The ticket strip 20 can pass between the tension spring free end 86 and the rear guide 78 with a resulting tension as described above with reference to FIG. 3. As an option, a screw may be employed to increase or decrease tension between the free end 86 of the tension spring 76 and the ticket strip 20 in order to accommodate tearing of tickets having different strengths and thickness. Additional detail regarding such screw will be set forth hereinafter during reference to FIG. 9. As the ticket strip 20 passes through the ticket dispenser 72, the ticket strip 20 follows a particular ticket path 88. Along this path, a sensor 90 is disposed adjacent the ticket path 88, and therefore adjacent the ticket strip 20. The sensor 90 can alternatively be disposed along the ticket path 88 at substantially any other point than that shown in FIG. 4. The sensor 90 can include an emitter 92 and a detector 94. The emitter 92 and the detector 94 can be connected to an integrated circuit 96, or other controller. The emitter 92 and the detector 94 are disposed on either side of the ticket path 88 and substantially aligned with each other. For a more clear understanding, the operation of the sensor 90 is further discussed below with reference to FIG. 5.

A mid-path guide 98 is also included in the ticket dispenser 72, affixed to the base 82. The ticket strip 20 passes around the mid-path guide 98 as the ticket strip 20 passes along the ticket path 88. The mid-path guide 98 can have a curved surface over which the ticket strip 20 passes, and can be of a cylindrical shape, for example. With the curved surface of the rear guide 78 and the mid-path guide 98, less drag is imparted to the ticket strip 20 by these elements.
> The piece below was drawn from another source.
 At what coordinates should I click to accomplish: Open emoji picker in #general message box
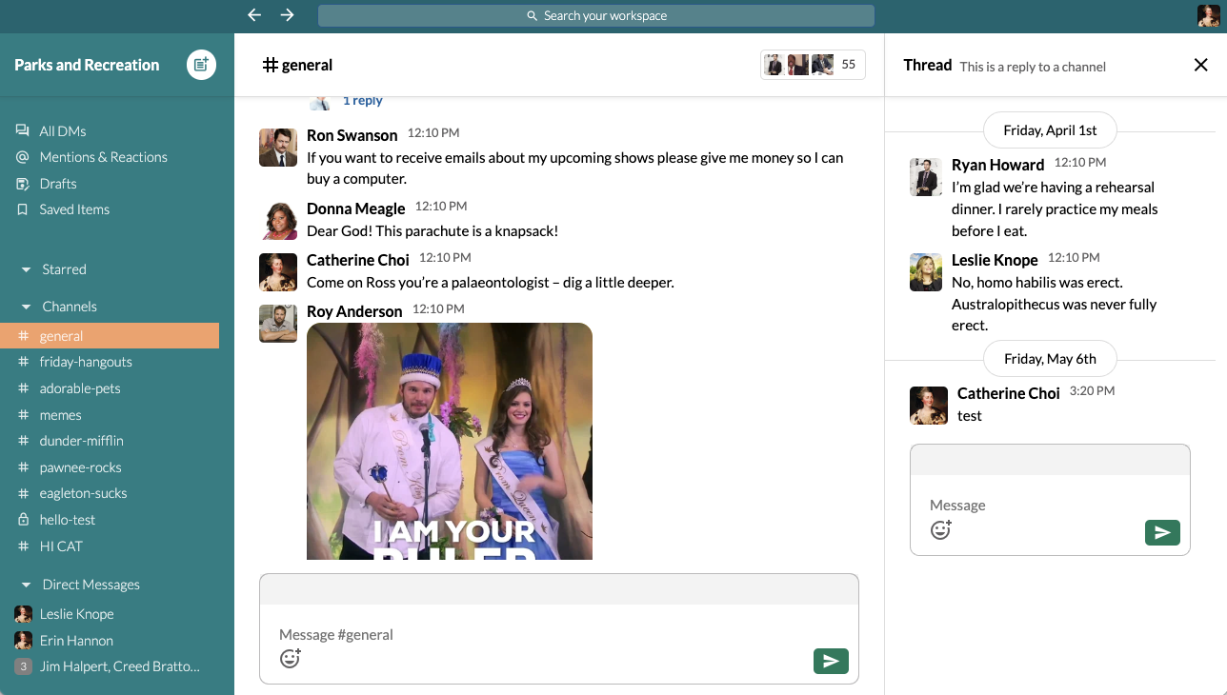tap(291, 659)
Further, one or both of the rear guide 78 and the mid-path guide 98 can be rotatable about a spindle affixed to the base 82, further reducing the drag imparted to the ticket strip 20. With reduced drag, the tension in the ticket strip 20 can be minimized, thus reducing the likelihood of the ticket strip 20 tearing, ripping, or being otherwise damaged.
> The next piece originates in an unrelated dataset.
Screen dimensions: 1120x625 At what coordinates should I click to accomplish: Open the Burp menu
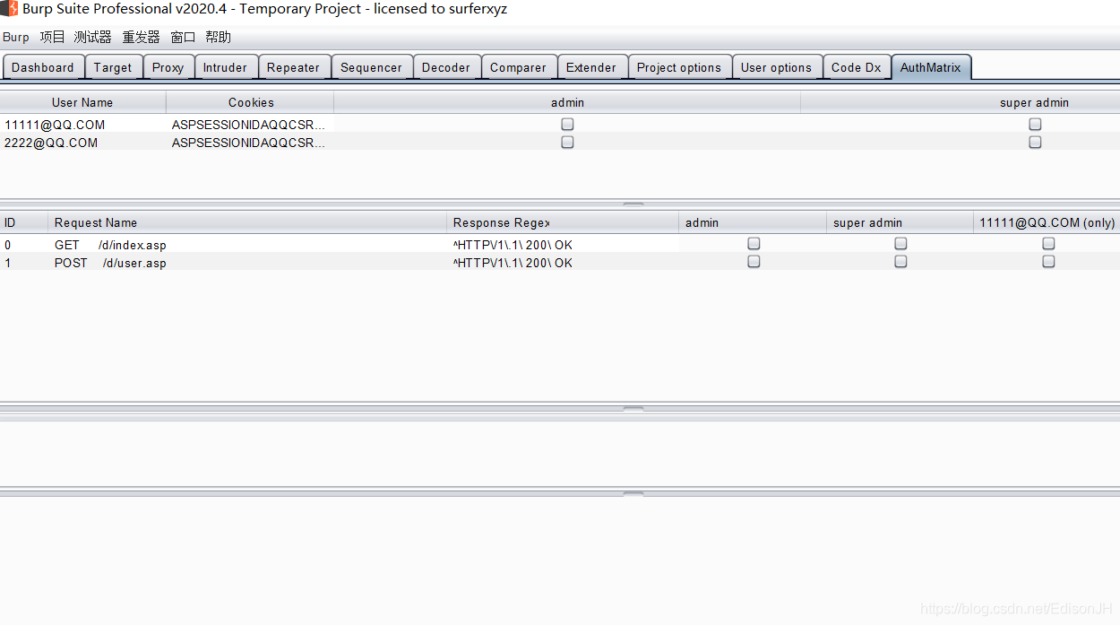click(15, 37)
A front guide 100 is rotatably or fixedly attached to the base 82 near the front end 102 of the base 82. The front guide 100 can have a curved outer surface over which a ticket strip 20 passes along the ticket path 88. For example, the front guide 100 can have a cylindrical shape, and rotate in the direction indicated by the arrow R1 as the ticket strip 20 moves along the path 88. In the alternative, front guide 100 may be designed to remain fixed. Also connected to the base 82 near the front end 102, is a driver 104 around which the ticket strip 20 passes. In one embodiment, driver 104 is constructed at least in part from nylon. The driver 104 is rotatably attached to the base 82, and coupled to a motor 106 that is likewise coupled to the base 82. Of course, the motor 106 can be alternatively located elsewhere with relation to the base 82, while being connected to the driver 104. As will be discussed further with reference to FIG. 5, operation of the motor 106 can cause the rotation of the driver 104 in the direction of the arrow R2. Operation of the motor can be controlled by an integrated circuit or other controller (not shown) to which the motor 106 is connected by electrical connections 108. Interaction between the driver 104 and the ticket strip 20 is further described below with reference to FIGS. 6 and 7.
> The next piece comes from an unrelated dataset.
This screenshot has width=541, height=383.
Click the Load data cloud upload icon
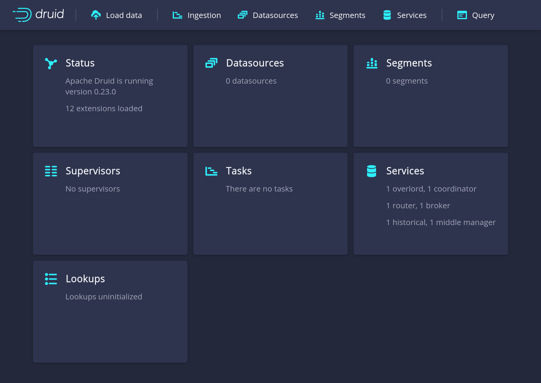click(96, 15)
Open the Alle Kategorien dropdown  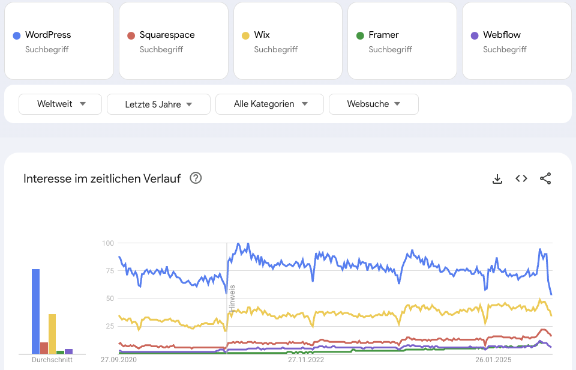pyautogui.click(x=269, y=104)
The ticket dispenser 72 further includes a driver guide 110. The driver guide 110 includes a roller assembly 112 that is disposed substantially near the driver 104 during operation of the ticket dispenser 72. The roller assembly 112 includes rollers 114a, 114b, and 114c arranged around the circumference of the driver 104, for about 30 degrees to about 180 degrees of the circumference. In one embodiment, rollers 114a, 114b, and 114c are constructed at least in part from nylon. The rollers 114a-c are shown attached to a roller assembly arm 116. The roller assembly arm 116 can fixedly connect each of the rollers 114a-c to each other. The roller assembly arm 116 is connected to the base 82. As shown, the roller assembly arm 116 can be fixedly attached to an assembly arm post 113 that is free to rotate about an assembly arm post spindle 115 that itself is fixedly attached to the base 82. Alternatively, one or more of the rollers 114a-c can be otherwise connected to the base 82. For example, each of the rollers 114a-c can be individually, rotatably connected to the base 82.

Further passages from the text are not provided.